Task instructions -> From the first line to the last, restate every record word for word, leaving out the pictures.
== Materials provided ==
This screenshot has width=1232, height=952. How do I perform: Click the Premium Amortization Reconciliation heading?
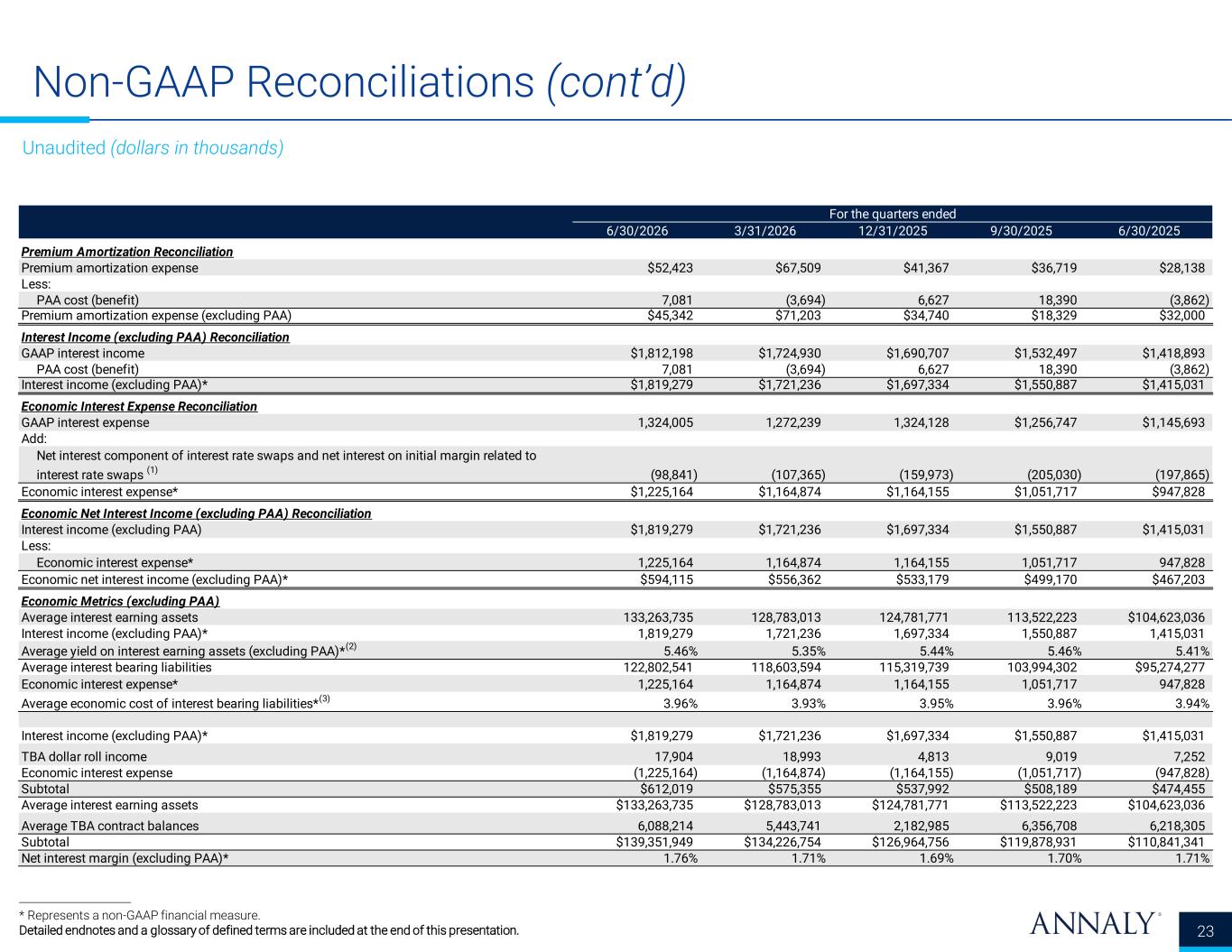coord(127,252)
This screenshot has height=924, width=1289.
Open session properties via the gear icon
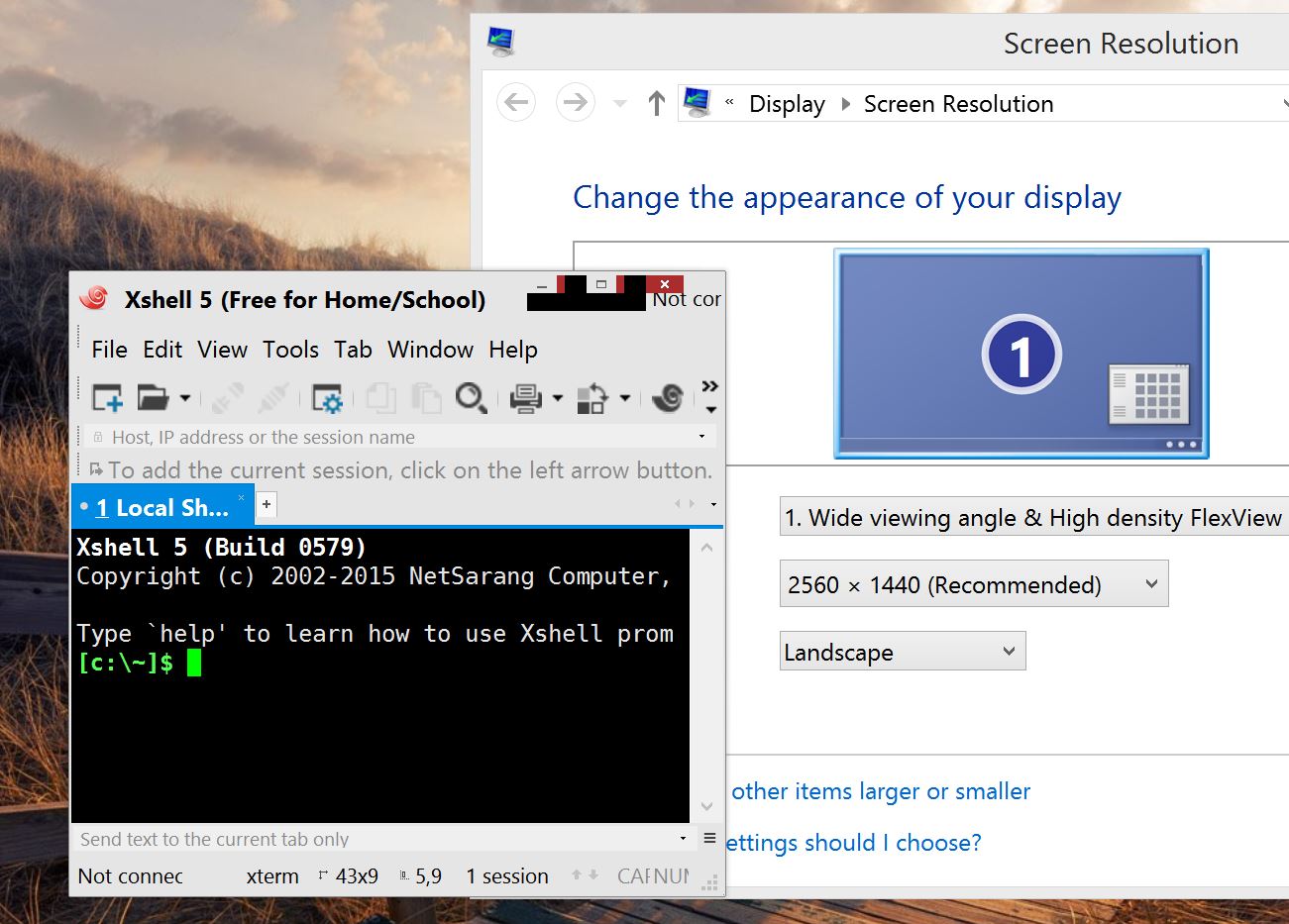[326, 397]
===
Expected answer ->
This screenshot has width=1232, height=952. How do I perform: Click the Premium Amortization Reconciliation heading?
coord(127,252)
This screenshot has height=924, width=1289.
Open session properties via the gear icon
[326, 397]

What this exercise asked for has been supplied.